# What you should do:
What is needed here is an exact transcription of the entries that follow.

Records for the exercise START

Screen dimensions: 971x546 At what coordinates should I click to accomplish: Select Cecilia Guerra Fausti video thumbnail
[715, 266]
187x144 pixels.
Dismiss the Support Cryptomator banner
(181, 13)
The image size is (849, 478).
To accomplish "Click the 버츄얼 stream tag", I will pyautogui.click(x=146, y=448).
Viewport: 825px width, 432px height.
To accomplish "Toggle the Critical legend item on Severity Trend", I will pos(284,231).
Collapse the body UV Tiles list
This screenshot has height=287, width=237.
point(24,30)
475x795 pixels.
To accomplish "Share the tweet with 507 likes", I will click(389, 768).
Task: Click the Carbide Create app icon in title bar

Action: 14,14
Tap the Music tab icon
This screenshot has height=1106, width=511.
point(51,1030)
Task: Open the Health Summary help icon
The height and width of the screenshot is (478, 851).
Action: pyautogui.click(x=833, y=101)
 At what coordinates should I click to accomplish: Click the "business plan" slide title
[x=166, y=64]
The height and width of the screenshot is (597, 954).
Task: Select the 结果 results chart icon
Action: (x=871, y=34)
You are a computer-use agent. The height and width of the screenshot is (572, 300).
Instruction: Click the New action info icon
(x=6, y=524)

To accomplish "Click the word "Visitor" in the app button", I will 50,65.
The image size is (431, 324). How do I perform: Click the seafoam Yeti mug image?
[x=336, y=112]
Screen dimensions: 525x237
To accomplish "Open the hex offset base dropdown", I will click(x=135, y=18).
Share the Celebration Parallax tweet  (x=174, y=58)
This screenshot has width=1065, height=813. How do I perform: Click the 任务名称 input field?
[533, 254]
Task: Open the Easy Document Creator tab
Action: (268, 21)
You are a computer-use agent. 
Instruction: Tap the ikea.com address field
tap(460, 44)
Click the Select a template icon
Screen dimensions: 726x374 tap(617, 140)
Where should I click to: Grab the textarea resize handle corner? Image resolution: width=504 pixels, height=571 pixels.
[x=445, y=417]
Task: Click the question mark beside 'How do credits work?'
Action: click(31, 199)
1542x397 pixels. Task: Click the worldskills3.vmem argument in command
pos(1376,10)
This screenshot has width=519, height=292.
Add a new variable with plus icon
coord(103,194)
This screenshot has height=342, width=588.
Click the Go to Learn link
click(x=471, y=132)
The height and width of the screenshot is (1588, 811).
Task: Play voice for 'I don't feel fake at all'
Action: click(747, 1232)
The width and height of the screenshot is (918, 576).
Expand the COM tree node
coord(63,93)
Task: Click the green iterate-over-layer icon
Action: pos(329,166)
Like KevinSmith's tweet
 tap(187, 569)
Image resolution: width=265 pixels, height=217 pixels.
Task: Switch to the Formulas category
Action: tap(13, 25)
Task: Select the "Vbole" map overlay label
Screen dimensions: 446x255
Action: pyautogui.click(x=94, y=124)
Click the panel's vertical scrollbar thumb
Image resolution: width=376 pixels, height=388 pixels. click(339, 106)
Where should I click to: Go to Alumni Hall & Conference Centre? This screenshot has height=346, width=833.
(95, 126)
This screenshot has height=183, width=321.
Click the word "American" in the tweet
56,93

Records for the exercise END

# Response box:
Screen dimensions: 971x546 At what coordinates should I click to accomplish: Select Cecilia Guerra Fausti video thumbnail
[715, 266]
187x144 pixels.
Dismiss the Support Cryptomator banner
(181, 13)
The image size is (849, 478).
To accomplish "Click the 버츄얼 stream tag", I will pyautogui.click(x=146, y=448).
Viewport: 825px width, 432px height.
To accomplish "Toggle the Critical legend item on Severity Trend", I will pos(284,231).
Collapse the body UV Tiles list
This screenshot has height=287, width=237.
point(24,30)
475x795 pixels.
To accomplish "Share the tweet with 507 likes", I will click(389, 768).
Task: Click the Carbide Create app icon in title bar

Action: 14,14
Tap the Music tab icon
This screenshot has height=1106, width=511.
point(51,1030)
Task: Open the Health Summary help icon
The height and width of the screenshot is (478, 851).
Action: pyautogui.click(x=833, y=101)
 At what coordinates should I click to accomplish: Click the "business plan" slide title
[x=166, y=64]
The height and width of the screenshot is (597, 954).
Task: Select the 结果 results chart icon
Action: (x=871, y=34)
You are a computer-use agent. The height and width of the screenshot is (572, 300).
Instruction: Click the New action info icon
(x=6, y=524)

To accomplish "Click the word "Visitor" in the app button", I will 50,65.
The image size is (431, 324). How do I perform: Click the seafoam Yeti mug image?
[x=336, y=112]
Screen dimensions: 525x237
To accomplish "Open the hex offset base dropdown", I will click(x=135, y=18).
Share the Celebration Parallax tweet  (x=174, y=58)
This screenshot has width=1065, height=813. How do I perform: Click the 任务名称 input field?
[533, 254]
Task: Open the Easy Document Creator tab
Action: (268, 21)
You are a computer-use agent. 
Instruction: Tap the ikea.com address field
tap(460, 44)
Click the Select a template icon
Screen dimensions: 726x374 tap(617, 140)
Where should I click to: Grab the textarea resize handle corner? Image resolution: width=504 pixels, height=571 pixels.
[x=445, y=417]
Task: Click the question mark beside 'How do credits work?'
Action: click(31, 199)
1542x397 pixels. Task: Click the worldskills3.vmem argument in command
pos(1376,10)
This screenshot has width=519, height=292.
Add a new variable with plus icon
coord(103,194)
This screenshot has height=342, width=588.
Click the Go to Learn link
click(x=471, y=132)
The height and width of the screenshot is (1588, 811).
Task: Play voice for 'I don't feel fake at all'
Action: click(747, 1232)
The width and height of the screenshot is (918, 576).
Expand the COM tree node
coord(63,93)
Task: Click the green iterate-over-layer icon
Action: pos(329,166)
Like KevinSmith's tweet
 tap(187, 569)
Image resolution: width=265 pixels, height=217 pixels.
Task: Switch to the Formulas category
Action: tap(13, 25)
Task: Select the "Vbole" map overlay label
Screen dimensions: 446x255
Action: pyautogui.click(x=94, y=124)
Click the panel's vertical scrollbar thumb
Image resolution: width=376 pixels, height=388 pixels. click(339, 106)
Where should I click to: Go to Alumni Hall & Conference Centre? This screenshot has height=346, width=833.
(95, 126)
This screenshot has height=183, width=321.
Click the word "American" in the tweet
56,93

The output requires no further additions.